Press Conference by Foreign Minister Fumio Kishida
Friday, August 29, 2014, 11:00 a.m. Ministry of Foreign Affairs
(1) Foreign Minister Kishida’s article contributed to Foreign Affairs magazine
Foreign Minister Kishida: Next year marks the 70th anniversary of the atomic bombings of Hiroshima and Nagasaki, and also, Nuclear Nonproliferation Treaty (NPT) Review Conference will be held. In order to build international momentum for “a world free of nuclear weapons” in the run up to this important year in 2015, this month, when Hiroshima and Nagasaki are on our minds, I contributed an article to Foreign Affairs, one of the most authoritative magazines specializing foreign affairs. That contribution was published in the magazine’s online edition yesterday, August 28.
In that contributed article, based on a speech on nuclear disarmament and non-proliferation policies that I gave in Nagasaki in January this year and the outcome of discussions at the NPDI (Non-Proliferation and Disarmament Initiative) Ministerial Meeting held in Hiroshima in April, I proposed four specific steps based on a multilateral approach, ahead of the NPT Review Conference that is held once every five years and is going to be held next year.

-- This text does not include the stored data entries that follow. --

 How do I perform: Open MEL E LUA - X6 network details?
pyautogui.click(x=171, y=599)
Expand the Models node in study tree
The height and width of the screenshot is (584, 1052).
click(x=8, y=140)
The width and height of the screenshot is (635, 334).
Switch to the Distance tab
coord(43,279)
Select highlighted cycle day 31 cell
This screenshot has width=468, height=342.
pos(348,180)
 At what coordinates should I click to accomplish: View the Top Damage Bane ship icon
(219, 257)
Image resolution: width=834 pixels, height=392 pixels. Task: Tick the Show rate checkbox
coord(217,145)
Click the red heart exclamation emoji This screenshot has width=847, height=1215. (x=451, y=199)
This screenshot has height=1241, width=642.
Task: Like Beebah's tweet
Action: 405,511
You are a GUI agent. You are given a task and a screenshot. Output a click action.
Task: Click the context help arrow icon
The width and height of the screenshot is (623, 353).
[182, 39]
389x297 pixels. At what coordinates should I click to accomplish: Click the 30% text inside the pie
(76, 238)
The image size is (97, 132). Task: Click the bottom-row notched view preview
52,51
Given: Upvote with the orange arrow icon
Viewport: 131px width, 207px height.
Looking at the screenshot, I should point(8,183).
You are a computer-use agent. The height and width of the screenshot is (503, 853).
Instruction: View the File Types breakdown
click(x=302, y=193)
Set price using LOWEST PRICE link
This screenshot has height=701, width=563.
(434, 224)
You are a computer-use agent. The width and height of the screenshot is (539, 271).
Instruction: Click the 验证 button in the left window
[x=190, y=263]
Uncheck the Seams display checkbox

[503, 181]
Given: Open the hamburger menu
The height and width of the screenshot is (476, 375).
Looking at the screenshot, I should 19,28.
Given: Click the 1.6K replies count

I intend to continue to lead the international community toward the goal of achieving “a world free of nuclear weapons,” and will continue to strive to make efforts for the success of the NPT Review Conference.
Situation in Ukraine
Saito, Kyodo News: President of Ukraine Petro Poroshenko announced lately that Russian military forces had entered Eastern Ukraine. I would like to ask what your recognition regarding this is, including how the Government of Japan views this, what its response will be, and whether it will explore additional sanctions.
Minister Kishida: I have been receiving many reports that the Russian military has invaded Ukraine, and I am deeply concerned about the situation. I think behavior such as this is a grave violation of Ukraine’s sovereignty, and is completely unacceptable.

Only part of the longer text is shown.